Colin loves the casual world we now inhabit and says his at-home parties are apt to take place around a big table in his New York City loft kitchen. That doesn't mean he has forsaken the finer things in life. On the contrary. "We get to do it all now," he happily explains. "Your presentation can still be chic and stylish and elegant, even in the relaxed environment of your own kitchen."
He reassures the home cook not to be intimidated by the icons of entertaining. "You don't have to perform," he advises. "You don't have to be perfect."
He recommends that when you entertain, you dim the lights, take out the candles, put on music, and greet your guests with a smile. He almost always offers his company a special cocktail and limits the cocktail hour to 45 minutes or an hour, tops. Dinner, he says, should last about one and a half hours. This way, the party moves and no one feels hungry or restless.

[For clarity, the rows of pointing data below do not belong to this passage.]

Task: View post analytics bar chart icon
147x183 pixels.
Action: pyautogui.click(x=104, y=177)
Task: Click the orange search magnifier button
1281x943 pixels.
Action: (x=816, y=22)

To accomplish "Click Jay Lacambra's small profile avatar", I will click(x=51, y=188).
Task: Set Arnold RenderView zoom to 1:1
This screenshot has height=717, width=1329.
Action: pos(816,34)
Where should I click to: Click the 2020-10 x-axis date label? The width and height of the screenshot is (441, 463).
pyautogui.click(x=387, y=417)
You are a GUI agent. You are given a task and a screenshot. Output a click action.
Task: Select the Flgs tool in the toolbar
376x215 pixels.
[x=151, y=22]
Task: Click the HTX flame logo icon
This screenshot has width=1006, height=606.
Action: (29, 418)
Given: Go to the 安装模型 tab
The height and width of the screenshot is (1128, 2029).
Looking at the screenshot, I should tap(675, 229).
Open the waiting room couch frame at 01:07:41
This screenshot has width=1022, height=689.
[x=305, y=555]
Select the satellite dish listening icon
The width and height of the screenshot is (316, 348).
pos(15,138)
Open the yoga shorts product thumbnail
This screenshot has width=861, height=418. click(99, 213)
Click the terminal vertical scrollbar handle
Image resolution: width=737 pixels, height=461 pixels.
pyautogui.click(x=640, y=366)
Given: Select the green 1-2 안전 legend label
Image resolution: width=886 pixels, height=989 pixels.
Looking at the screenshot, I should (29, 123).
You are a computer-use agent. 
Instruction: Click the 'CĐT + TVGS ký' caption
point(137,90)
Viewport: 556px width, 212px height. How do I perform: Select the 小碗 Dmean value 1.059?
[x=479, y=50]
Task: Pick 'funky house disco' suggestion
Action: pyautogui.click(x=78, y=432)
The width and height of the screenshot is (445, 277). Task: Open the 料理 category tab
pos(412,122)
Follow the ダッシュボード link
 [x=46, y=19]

When it comes to the menu, Colin serves uncomplicated meals. He relies on organic and regionally grown produce whenever possible and has found gluten-free pasta and low-carb bread in local markets that say "comfort food" without the guilt. continued
"Cooking for your friends is not about cooking from scratch," he says. "It's not about chopping and dicing. It's about being resourceful. Select a good bakery, buy olives and cheeses from the market. Don't try to make it all yourself."
Inviting friends into your home is an intimate gesture, and when you do so, use your most cherished possessions and share their beauty with your guests. Colin says he learned this the hard way when he lost some of his most valuable—and valued—glassware in 1994 during the Northridge earthquake in Los Angeles before he had the opportunity to enjoy it.
Finally, he encourages everyone to jump in and invite their friends over, whether it's a very small supper or a more formal dinner party. "Do your best," he says. "It is more than good enough!"